Readers' Choice for Best Happy Hour: Applebee's Neighborhood Grill & Bar

Feel the passion, dust off those dance shoes and drop into the hottest gay Latin club in the Valley. Whether you are looking to cha-cha or for muchachos, this club spins dance hits that are en fuego. The mostly male patrons (although there are a number of trannies that work and hang out here) are hot, hot, hot! If you're seeking Ricky Martin or Ricky Ricardo, this is where he'll be. Paco's also features weekly drink specials, Thursday night CD release parties and drag shows that keep the music going until the break of dawn (well, 1 a.m. anyway). Find that hot Latin lover and then hit the mirrored dance floor for some salsa or merengue. Maybe you'll want to stay by the bar and do some body shots; whatever gets your blood boiling goes here. All we can say is that Paco Paco is muuuuuy rico!
On Friday nights, the Sky Lounge in downtown Phoenix turns into a virtual Buena Vista Social Club, where young and hip Latinos throughout the Valley lounge downstairs and gyrate upstairs.

Afro-Cuban salsa jammers Cascabel (that's "rattle" to you) liven the atmosphere for the drinkers -- and themselves -- with their unique blend (for Phoenix, anyway) of Latin jazz, samba and Gypsy swing. Their stage sits literally outside of the club, acting as a sort of musical barker to Washington Street cruisers.

Upstairs, the place is pure salsa nirvana. The balcony is great for breathers and the back bar is jammed with cool alter-Latinos. The room routinely rocks, but not until 1 a.m., when DJs spin nonstop Latin techno-pop and rock en espaol for a packed and sweaty dance floor. If there's no room, and that's usually a given, people just make their own dance floors wherever they are. People walk, stop to dance, then keep on cruising.

Until that after-hours scene explodes, the night belongs to salsa and chicks -- lots of them. They're the prize that longhaired Mexican rockeros and Pan American salseros compete over for the honor of an electrifying dance.

Readers' Choice for Best Club for Latin: Pepin

Meagan Simmons
Tired of going out and looking for a beer but having a limited selection to choose from? Looking for a place that offers the full gamut to fill your goblet? The Papago Brewing Company knows your pain. The owners believe that there is more to beer than Pabst Blue Ribbon and Coors Light. Featuring 30 different beers on tap as well as two engines for cask-conditioned ales, this place aims high and soars. It has a wide variety of imported, domestic and microbrew beers (more than 450) to wet your palate. Not to mention more than 100 unique and hard-to-find wines, ports and meads to quench your thirst. So, all you liquid dieters who are looking for an extensive menu of the finest suds in the land, head over to Papago Brewing Company and knock back some of nature's bliss.

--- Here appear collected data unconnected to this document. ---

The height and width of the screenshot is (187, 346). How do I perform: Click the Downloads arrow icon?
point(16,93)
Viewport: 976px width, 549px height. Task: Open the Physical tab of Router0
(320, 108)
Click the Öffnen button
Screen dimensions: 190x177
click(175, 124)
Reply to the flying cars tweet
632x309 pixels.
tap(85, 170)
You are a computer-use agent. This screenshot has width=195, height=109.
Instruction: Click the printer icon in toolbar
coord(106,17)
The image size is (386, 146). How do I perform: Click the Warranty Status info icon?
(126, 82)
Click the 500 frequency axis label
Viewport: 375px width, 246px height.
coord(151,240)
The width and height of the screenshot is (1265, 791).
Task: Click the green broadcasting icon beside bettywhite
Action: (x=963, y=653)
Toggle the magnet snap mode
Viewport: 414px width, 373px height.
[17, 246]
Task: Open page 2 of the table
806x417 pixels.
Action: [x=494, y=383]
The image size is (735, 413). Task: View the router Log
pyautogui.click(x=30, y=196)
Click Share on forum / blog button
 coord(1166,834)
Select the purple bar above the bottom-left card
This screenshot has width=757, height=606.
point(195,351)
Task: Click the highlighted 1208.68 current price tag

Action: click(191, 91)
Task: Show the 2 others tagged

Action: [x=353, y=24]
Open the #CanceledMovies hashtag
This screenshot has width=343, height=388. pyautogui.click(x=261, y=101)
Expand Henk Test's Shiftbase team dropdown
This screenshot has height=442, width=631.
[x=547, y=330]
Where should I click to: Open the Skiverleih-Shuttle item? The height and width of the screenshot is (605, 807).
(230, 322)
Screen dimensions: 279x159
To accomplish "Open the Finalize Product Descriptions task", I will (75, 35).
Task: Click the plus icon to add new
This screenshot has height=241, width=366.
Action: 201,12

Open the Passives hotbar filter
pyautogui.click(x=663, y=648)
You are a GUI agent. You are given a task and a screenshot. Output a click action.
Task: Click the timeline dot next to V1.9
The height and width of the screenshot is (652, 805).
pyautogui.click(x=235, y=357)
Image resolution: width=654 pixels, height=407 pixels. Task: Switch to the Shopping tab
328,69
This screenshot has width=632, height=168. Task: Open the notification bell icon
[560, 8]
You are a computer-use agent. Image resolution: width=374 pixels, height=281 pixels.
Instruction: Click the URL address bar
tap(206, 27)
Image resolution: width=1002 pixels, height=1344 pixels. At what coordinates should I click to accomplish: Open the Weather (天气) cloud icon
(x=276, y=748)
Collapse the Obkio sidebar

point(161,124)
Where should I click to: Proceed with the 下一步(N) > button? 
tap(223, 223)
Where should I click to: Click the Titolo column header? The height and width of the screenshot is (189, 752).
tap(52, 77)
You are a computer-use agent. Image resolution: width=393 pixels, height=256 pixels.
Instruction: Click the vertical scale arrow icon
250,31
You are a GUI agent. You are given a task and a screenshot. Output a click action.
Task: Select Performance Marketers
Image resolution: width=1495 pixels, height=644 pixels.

Readers' Choice for Best Beer Selection: Timber Wolf Pub

Readers' Choice for Best Brew Pub: Four Peaks Brewing Company

Any dive with more than one television, beer, a pool table, a Golden Tee machine and a couple of obnoxious drunks in hockey jerseys can call itself a sports bar. But to count as a really notable sports bar, there has to be something that grabs you. The Horse & Hound has a couple of things going for it. For one thing, it's freakin' enormous; the actual bar is like a figurine compared to the rest of the massive space, taken up by tables, memorabilia and more TVs than a police station property room. For another, it doubles up on the vices for its more adventurous patrons. An adjoining room serves as an off-track-betting parlor, with screens to monitor the ponies and the greyhounds (hence the Horse & Hound name). So it's not just a watering hole; it's more like a Chuck E. Cheese's for stressed adults in need of their own playground.

Readers' Choice for Best Sports Bar and Best Bar to Watch the Game: McDuffy's

Jennifer Goldberg
The Yucca Tap Room doesn't look like much from street level. The front marquee is nearly impossible to read at night from the street, and the entrance is obscured by rows of loading docks along the Southern Avenue strip mall where it resides. Open the door and walk in, however, and the place induces delighted shivers for the unpretentious faithful. The Yucca is a relaxed, redneck dive for straw-hat-wearing lovers of roadhouse rock and country music, a one-room joint with stage in the front, a central bar and shots of whiskey the size of washtubs. Gifted Sonoran troubadour Andy Hersey performs on Wednesdays, making for an enjoyable honky-tonk night of cavorting and snorting.

Benjamin Leatherman
Generally when Phoenicians get pissed, it's because it's 115 degrees and the seat-belt buckles are branding "GM" into their chests. Of course, back in the mother country, "pissed" means inebriated or just plain drunk. What better place to do that than the George and Dragon, where in the tradition of similarly named alehouses all over the world, you can work in a darts match, a steak and kidney pie, some fish and chips, and a Status Quo selection or two on the jukebox between pints. The pub's George and Dragon day bashes are an annual rock and bacchanalian ritual that's almost Christmas for "Blighty" and blottos alike.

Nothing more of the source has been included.